● To do
Copy the entries from the line containing "Open the 並べ替え sort menu" through the line containing "pos(422,182)", renaming "hamburger" to "three-line" and leaving everything else unchanged.

>> Start

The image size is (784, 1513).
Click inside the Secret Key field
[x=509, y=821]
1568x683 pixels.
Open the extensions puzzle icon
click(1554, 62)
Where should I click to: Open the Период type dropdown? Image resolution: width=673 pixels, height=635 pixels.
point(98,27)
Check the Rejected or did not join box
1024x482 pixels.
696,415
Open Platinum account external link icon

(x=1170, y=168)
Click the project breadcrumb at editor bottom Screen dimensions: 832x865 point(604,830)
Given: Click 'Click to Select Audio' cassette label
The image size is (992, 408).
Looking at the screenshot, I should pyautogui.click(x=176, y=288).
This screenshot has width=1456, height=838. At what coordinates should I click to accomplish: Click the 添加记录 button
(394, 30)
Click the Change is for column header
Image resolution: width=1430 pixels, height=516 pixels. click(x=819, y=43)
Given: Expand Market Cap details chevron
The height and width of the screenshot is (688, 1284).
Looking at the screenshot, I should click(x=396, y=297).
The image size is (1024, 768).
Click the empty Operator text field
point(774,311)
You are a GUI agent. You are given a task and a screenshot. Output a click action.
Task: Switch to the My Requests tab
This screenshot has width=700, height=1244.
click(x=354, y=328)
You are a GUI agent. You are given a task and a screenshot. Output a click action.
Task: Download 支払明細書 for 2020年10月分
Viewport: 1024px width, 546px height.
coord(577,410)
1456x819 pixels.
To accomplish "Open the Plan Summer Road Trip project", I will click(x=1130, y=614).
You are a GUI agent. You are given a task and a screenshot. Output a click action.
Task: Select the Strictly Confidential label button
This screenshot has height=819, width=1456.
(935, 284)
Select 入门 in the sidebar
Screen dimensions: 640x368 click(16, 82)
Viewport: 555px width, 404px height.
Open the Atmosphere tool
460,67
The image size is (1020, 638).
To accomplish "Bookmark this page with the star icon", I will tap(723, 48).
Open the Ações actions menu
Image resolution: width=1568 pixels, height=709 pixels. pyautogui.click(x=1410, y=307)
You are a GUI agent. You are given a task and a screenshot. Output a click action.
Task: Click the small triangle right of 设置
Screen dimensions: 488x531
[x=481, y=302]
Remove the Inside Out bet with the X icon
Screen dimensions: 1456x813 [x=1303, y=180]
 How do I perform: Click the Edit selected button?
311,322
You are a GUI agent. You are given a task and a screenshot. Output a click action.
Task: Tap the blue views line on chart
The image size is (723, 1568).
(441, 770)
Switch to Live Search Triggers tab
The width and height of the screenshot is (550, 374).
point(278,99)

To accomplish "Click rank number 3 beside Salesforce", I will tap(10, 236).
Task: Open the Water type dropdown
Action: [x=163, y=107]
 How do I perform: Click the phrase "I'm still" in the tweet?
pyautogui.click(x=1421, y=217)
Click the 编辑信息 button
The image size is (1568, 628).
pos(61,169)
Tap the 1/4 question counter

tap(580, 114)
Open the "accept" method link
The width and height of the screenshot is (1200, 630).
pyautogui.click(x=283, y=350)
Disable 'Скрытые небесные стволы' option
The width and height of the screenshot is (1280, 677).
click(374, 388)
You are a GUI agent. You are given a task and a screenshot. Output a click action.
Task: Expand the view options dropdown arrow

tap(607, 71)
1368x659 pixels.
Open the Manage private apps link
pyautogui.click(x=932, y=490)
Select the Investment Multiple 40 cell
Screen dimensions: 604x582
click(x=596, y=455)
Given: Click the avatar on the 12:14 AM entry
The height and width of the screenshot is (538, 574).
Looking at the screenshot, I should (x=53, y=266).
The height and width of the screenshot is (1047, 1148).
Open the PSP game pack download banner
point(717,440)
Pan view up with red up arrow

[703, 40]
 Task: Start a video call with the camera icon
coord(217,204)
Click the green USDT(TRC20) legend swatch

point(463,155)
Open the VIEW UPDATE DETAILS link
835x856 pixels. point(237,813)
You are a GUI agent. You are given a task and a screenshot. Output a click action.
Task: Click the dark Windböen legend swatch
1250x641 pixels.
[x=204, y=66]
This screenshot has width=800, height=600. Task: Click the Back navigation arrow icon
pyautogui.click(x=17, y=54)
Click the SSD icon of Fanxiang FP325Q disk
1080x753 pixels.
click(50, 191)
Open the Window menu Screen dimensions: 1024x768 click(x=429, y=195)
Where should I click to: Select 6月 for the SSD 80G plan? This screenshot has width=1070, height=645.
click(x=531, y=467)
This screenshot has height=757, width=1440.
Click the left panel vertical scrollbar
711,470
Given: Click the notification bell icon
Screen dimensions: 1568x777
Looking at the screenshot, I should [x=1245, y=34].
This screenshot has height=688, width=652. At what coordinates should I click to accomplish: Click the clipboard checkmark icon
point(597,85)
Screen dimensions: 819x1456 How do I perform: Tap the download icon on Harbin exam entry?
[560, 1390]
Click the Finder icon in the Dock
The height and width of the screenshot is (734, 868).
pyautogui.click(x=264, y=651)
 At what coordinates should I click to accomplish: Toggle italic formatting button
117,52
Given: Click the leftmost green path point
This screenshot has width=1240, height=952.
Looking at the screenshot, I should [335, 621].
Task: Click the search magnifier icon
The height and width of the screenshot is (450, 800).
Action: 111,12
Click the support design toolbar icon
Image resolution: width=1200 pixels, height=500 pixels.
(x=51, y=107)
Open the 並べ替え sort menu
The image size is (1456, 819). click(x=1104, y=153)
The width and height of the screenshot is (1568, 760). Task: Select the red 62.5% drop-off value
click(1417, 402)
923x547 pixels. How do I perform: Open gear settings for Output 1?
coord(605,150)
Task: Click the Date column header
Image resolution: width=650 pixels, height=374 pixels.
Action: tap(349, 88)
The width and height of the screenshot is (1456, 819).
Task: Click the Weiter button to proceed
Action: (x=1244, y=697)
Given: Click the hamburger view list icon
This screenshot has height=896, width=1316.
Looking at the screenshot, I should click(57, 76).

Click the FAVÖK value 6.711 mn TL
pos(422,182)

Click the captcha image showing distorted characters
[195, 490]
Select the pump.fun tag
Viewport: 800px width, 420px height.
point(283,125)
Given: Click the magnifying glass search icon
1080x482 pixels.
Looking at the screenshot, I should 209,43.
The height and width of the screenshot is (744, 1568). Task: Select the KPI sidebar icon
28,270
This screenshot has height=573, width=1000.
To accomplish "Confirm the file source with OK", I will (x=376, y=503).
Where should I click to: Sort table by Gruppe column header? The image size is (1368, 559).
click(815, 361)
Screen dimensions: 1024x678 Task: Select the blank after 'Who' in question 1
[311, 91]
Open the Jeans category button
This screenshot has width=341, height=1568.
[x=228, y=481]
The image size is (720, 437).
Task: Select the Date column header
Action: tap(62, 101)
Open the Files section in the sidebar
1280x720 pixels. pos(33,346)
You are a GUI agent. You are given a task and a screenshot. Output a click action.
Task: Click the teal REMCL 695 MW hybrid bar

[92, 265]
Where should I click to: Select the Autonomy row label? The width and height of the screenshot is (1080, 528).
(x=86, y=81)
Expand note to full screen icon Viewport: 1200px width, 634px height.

>> End

● Task answer
Open the 並べ替え sort menu
The image size is (1456, 819). click(x=1104, y=153)
The width and height of the screenshot is (1568, 760). Task: Select the red 62.5% drop-off value
click(1417, 402)
923x547 pixels. How do I perform: Open gear settings for Output 1?
coord(605,150)
Task: Click the Date column header
Image resolution: width=650 pixels, height=374 pixels.
Action: tap(349, 88)
The width and height of the screenshot is (1456, 819).
Task: Click the Weiter button to proceed
Action: (x=1244, y=697)
Given: Click the three-line view list icon
This screenshot has height=896, width=1316.
Looking at the screenshot, I should click(57, 76).

Click the FAVÖK value 6.711 mn TL
pos(422,182)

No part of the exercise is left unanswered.